In some strange way, he’s almost glad for the reckoning that has shaken their world to its core. When the Chamber had inverted and sucked up its pines, ravens, and rocks like the ravenous beast it was, he had been spit out a new man. Maybe not fundamentally (not in the creases of his brain or the chambers of his forever-beating heart, not in the paradoxical way he craves connection but flinches at touch) but he had evolved. It was as if a new skin had tightened across him when he shed his wings, a new face that could deflect even the most earnest of advances.

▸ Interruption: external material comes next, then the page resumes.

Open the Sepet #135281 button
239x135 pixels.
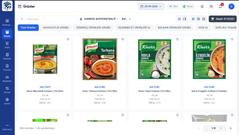[x=223, y=19]
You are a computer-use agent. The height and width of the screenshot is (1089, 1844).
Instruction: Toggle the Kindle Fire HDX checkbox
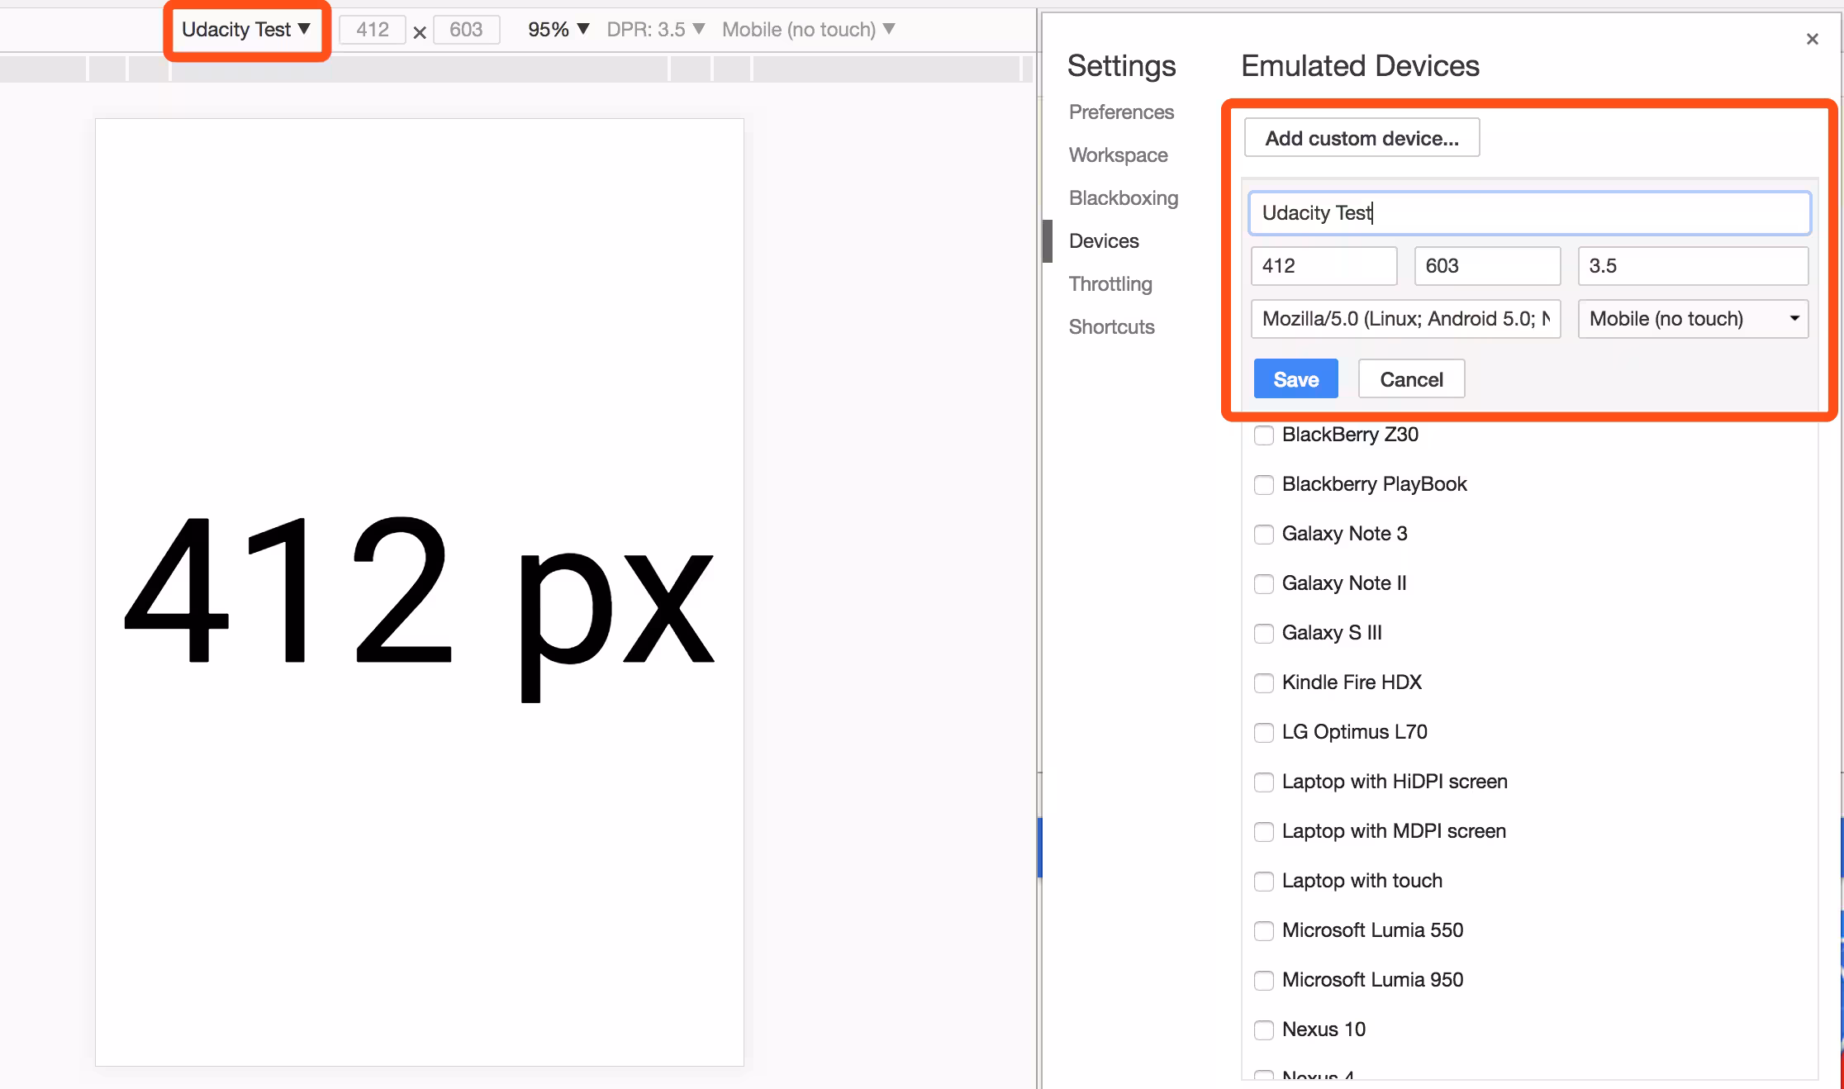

Perhaps like the one that comes to him now, glazed silver and round edges. He wonders what horrors she’s seen, what wonders. What have the gods deemed her fit to see in the chaos that has consumed them all? There’s an ugly gouge long since healed on her hip that catches his eye immediately. There are so many explanations for it that he doesn’t pause to question it. His heart beats faster but he doesn’t know why; she keeps her distance and it should soothe him. It doesn’t.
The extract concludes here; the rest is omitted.